_OBJECTIVE_: Pick out every line of the listing below that contains the word "size" and copy each one.

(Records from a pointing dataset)
..........

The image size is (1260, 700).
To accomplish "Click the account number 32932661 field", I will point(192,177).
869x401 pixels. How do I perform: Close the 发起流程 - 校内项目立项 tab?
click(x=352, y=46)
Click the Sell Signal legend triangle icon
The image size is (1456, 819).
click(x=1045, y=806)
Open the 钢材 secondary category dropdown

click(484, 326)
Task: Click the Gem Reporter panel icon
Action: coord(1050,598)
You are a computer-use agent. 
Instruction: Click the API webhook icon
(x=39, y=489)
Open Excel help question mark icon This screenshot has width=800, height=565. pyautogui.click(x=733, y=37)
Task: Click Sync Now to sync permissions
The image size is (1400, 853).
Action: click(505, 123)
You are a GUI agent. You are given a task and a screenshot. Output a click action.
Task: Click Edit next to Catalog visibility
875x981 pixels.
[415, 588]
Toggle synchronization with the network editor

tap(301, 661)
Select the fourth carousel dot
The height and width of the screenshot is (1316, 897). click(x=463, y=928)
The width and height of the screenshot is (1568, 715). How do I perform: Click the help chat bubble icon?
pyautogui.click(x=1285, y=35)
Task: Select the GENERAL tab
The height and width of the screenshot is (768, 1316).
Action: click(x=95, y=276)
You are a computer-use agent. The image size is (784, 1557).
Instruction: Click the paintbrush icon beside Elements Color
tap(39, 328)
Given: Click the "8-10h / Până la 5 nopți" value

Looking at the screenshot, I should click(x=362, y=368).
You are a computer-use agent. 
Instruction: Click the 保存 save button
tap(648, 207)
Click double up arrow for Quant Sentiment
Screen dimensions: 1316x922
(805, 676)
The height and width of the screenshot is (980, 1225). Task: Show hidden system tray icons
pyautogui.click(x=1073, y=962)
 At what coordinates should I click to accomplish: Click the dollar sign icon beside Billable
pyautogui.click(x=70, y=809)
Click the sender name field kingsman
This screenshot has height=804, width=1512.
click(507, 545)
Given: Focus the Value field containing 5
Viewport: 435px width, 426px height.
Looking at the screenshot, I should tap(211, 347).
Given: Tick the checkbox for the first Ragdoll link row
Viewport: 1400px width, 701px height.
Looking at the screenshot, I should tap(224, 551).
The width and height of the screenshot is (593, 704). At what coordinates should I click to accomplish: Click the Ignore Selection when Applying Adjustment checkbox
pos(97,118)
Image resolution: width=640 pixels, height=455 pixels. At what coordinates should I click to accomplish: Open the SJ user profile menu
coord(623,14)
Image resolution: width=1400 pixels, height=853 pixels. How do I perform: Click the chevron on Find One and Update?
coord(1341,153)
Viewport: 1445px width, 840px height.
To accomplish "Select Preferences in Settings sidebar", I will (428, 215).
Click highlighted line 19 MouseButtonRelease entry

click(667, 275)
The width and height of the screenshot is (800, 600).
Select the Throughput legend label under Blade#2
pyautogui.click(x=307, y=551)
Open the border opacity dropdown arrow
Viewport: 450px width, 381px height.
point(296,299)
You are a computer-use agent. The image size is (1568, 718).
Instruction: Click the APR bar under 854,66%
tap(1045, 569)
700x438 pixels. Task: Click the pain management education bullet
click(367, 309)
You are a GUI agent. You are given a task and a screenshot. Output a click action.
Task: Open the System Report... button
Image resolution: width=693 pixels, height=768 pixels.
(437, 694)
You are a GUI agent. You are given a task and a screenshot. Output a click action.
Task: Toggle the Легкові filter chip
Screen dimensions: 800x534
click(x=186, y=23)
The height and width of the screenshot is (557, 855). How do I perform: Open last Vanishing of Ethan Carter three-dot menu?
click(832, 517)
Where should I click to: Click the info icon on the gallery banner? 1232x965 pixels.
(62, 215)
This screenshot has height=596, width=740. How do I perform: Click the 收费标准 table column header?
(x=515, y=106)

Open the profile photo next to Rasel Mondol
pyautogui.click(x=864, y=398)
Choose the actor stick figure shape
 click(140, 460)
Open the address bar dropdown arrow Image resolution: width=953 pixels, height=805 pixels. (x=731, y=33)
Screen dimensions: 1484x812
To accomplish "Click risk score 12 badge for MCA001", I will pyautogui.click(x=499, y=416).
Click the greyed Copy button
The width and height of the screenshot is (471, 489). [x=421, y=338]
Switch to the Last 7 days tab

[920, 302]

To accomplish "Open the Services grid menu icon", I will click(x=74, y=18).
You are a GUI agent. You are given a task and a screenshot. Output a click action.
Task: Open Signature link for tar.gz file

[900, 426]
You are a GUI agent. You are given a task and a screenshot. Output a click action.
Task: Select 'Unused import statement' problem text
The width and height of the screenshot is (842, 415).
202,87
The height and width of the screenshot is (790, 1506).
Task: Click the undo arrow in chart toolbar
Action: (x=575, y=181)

..........

_EXPECTED OUTPUT_:
The image size is (1260, 700).
The image size is (1456, 819).
The image size is (1400, 853).
You are a computer-use agent. The image size is (784, 1557).
You are a computer-use agent. The image size is (1568, 718).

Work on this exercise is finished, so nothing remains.